[Task directions] Transcribe the lines of the listing below from the line with "Given: Remove the" to the line with "Looking at the", including both of those lines, and leave the pictures out of your answer.

[Given data]
********

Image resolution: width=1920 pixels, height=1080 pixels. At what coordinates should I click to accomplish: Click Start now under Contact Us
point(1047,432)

********

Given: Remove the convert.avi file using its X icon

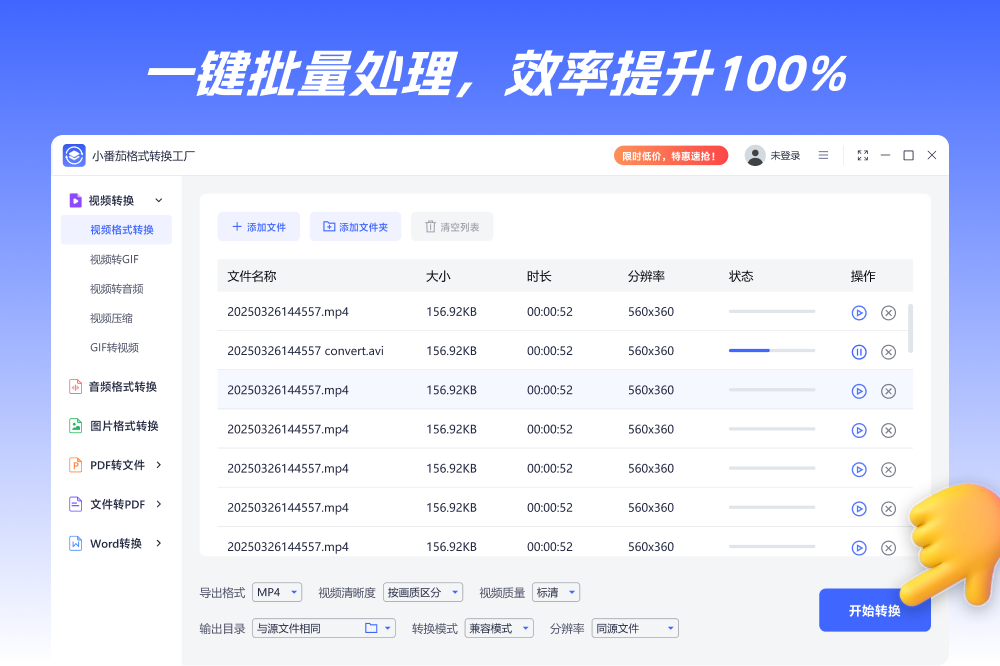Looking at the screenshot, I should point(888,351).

********

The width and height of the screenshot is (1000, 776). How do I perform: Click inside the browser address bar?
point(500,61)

********

[The reply]
Given: Remove the convert.avi file using its X icon

Looking at the screenshot, I should point(888,351).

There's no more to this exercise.